I was thinking this morning how much I love Mondays.

When Monday rolls around, I have already seen all the previous week's shows.  If I've been diligent, I have already written the reviews (but not always).  I have delivered my mother's meds to her and can take a day or two off.  If we're talking about this Monday, I went and did a moderate size shopping at the supermarket yesterday and had nothing on my schedule for today.  Or, in fact, for the rest of the week.  No shows this week.

So actually, as a retired person, I could stay in my jammies all day, read, watch a lot of TV, and do lots of "research" on the internet. There was nothing I had to do until it was time to cook dinner.

I did change out of my pajama bottoms, but I put on a pair of shorts ('cause Eileen Javora, my favorite weather person, told me might get up to 106 today), but since on hot nights I usually sleep in my shorts, it was really just like changing from one pair of pajamas to another pair.

In one of those weird Facebook quizzes that will tell you what kind of tree you were in a former life or something, I came across a quiz that would determine what rank I would rise to in the Star Trek universe.  But since I was wearing a red shirt, I decided it probably was unwise to take the test until I'd change my shirt, at least.

But yeah, here I sat in my "hot weather" pajamas all day and went back and forth between TV marathoning and Internet surfing.  I did take 2 hours off to watch the corny old movie If This is Tuesday, It Must be Belgium   The second half of the movie is the schlocky love interest part, but the first part is hilarious while this disparate group of tourists from the U.S.  start out on their week=long tour of all the historic sites of Europe while a British tour guide narrated everything.

I swear I was back in Italy with Ian on his Bataan march across Paris again.  I recognized many of our "special" tour guides in Germany and Austria as this happy faced woman gave the intrepid tourists a tour of yet another museum that everyone was too exhausted to appreciate. And there they were, floating down the Rhine past all those castles that we saw a couple of years ago.

I had a chance to look at our Viking tours through the eyes of the theater-goer, laughing uproariously at the very things that Walt and I and Mike and Char have been doing for the past several years, and will do again very soon.

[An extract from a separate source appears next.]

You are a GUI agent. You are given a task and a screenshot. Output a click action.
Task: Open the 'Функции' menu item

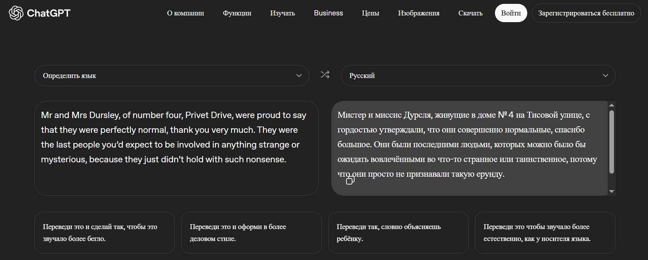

Kind of puts it in a weird perspective.  As I have found on our trips, it showed also in the movie how the best experiences weren't those at big monuments or famous museums.  It was when there was true interaction with the locals, the kind the Rick Steeve writes about so eloquently.  I remember the day when we had a choice of touring the town of Bratislava which apparently is another old famous quaint city with ore old buildings an interesting monuments, or we could pay extra and visit a woman who would show us her house.

I have never regretted for one minute going to visit Mrs. Brunovska.  She didn't speak English but our tour guide interpreted.  She served not very good packaged cookies (only enough for one each) and some wine.  She showed us her garden.  She showed us her dog.  She showed us the stove built into the wall of her old kitchen, where she prepared meals for a family of 9, before they all retired to sleep in the same little room next to the kitchen (mom, dad, the kids and mother-in-law).

I'm sure Bratislava was a wonderful city, but my very favorite part of that vacation was being with Mrs. Brunovska.  And the folk dancers in St. Petersburg.  And the cossack horsemen in Ukraine.  Those are the things I go on those trips to experience.

Anyway, the movie brought all those memories back.

In the evening I put my new StoneWave cooker to the acid test.  I made terriyake chicken, spicy green beans, and a chocolate mousse for dessert.  All in 2 little StoneWave cookers.  The chicken was delicious and while the "mousse" was good (it was really more a chocolate cake than chocolate mousse) but I made one in each of the two cooker and that was w...a...y too much.   Must remember if I make that next time that ONE will probably give a nice serving to three people.

I have now vegetated the day away and it's time to drag my sweaty body into the couch and go back to sleep. Tuesday will be very much a repeat of today, except it will probably include a visit with my mother.  Now that she maybe starting to forget me, I'd better get in all the visiting time I can before it's all gone.

I just realized that in just a couple of days past 2 months, she will no longer be my 94 year old mother, she will be my 95 year old mother and that much closer to hunnert.

1 comment:

Ioana said...

you intrigued me at I love Mondays. haha! kudos to you!